Ich wurde unsanft wach gemacht, als mich jemand an den Schultern packte und schüttelte. Langsam öffnete ich meine Augen und erblickte das gehetzte und doch liebevoll dreinblickende Gesicht meiner Mutter.

Franziska“, hörte ich ihre wundervolle Stimme ganz nah bei mir. Der wundervolle Geruch von Lavendel stieg mir in die Nase und ein kleines Lächeln stahl sich auf meine Lippen.

Mama“, flüsterte ich und betrachtete sie genauer. Und plötzlich erkannte ich die pure Verzweiflung in ihrem Gesicht.

Du musst mir jetzt genau zuhören Franziska, hast du mich verstanden?“

Falten bildetet sich auf meiner Stirn und ich nickte stumm.

Egal was Papa tut, er darf dir nichts tun. Wenn er dir etwas tut, lauf zu Mrs. Jefferson, sie wird sich um dich kümmern. Oder geh zu deinen Lehrern. Hast du verstanden? Wenn er etwas tun sollte, was du nicht willst, dann sag das jemandem. Hast du verstanden?“

Verwirrt über diese Worte und deren Bedeutung, die ich nicht verstand nickte ich.

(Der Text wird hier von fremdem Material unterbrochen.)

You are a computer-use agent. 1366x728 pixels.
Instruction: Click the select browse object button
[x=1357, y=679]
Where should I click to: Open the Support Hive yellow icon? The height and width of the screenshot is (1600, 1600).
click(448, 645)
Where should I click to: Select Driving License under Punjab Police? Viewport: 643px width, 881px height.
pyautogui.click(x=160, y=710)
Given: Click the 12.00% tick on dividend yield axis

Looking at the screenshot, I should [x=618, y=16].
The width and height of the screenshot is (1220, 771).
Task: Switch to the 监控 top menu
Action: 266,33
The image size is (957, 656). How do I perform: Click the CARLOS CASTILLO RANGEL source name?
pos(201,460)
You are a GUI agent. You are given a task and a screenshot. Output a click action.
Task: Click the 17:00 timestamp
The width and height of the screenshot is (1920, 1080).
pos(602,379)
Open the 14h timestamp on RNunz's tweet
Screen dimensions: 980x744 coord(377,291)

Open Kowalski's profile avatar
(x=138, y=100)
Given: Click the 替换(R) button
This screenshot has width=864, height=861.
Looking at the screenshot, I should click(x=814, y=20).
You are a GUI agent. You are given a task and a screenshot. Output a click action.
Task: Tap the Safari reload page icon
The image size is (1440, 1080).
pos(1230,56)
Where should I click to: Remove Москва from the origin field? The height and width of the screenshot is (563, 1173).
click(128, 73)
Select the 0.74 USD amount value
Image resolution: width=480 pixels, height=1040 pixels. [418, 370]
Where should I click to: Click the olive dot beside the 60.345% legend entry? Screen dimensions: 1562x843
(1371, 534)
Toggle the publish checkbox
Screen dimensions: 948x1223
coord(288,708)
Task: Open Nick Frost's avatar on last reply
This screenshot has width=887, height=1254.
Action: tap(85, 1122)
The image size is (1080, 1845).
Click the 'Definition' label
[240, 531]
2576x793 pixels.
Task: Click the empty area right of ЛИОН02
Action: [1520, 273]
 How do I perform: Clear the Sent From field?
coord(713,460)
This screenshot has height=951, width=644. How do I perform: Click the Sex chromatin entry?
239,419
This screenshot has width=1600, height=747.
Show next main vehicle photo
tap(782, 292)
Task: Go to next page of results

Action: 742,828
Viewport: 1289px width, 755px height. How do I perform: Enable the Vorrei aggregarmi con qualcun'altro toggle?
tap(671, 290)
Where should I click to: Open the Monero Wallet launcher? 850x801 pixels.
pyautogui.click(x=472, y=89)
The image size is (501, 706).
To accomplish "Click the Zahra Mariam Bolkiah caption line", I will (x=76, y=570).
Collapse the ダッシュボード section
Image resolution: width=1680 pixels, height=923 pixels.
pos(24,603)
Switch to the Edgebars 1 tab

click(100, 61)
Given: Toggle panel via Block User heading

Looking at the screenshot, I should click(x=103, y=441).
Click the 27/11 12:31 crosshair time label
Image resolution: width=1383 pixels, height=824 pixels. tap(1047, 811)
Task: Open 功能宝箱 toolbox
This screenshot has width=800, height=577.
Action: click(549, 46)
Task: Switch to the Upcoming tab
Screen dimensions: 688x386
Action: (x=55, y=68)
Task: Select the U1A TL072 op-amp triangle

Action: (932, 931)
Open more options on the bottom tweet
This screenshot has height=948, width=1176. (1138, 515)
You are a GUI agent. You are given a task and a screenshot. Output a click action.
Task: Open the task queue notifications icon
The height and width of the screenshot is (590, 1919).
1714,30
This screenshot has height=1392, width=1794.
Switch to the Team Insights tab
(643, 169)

Plötzlich nahm sich mich in den Arm und presste mich eng an sich.

Ich hoffe, dass du mich eines Tages verstehst und mich dafür nicht hasst“, nuschelte sie nah neben meinem Ohr. Sie löste sich snaft von mir und drückte mir einen Kuss auf die Strin, als ich ihre Tränen bemerkte, die auf mein Kissen tropften.

Ich liebe dich Kleines. Vergiss das nie.“

Dann drehte sie sich um und stürmte aus meinem Zimmer. Ihr schwarzer langer Mantel schlug ihr leicht um die Beine. Ich ließ mich zurück in das Kissen fallen und horchte. Ein leises Klicken der Tür machte mir bewusst, dass meine Mutter gegangen war, doch ich wusste nicht wohin und wieso. Ein ungutes Gefühl breitete sich in mir aus und mir wurde schlagartig kalt. Ich zog meine Bettdecke höher und presste sie enger an mich. Auf einmal fühlte ich mich verlassen. Und ich wusste, dass ich meine Mutter nie wieder sehen würde. Das war ein Abschied gewesen.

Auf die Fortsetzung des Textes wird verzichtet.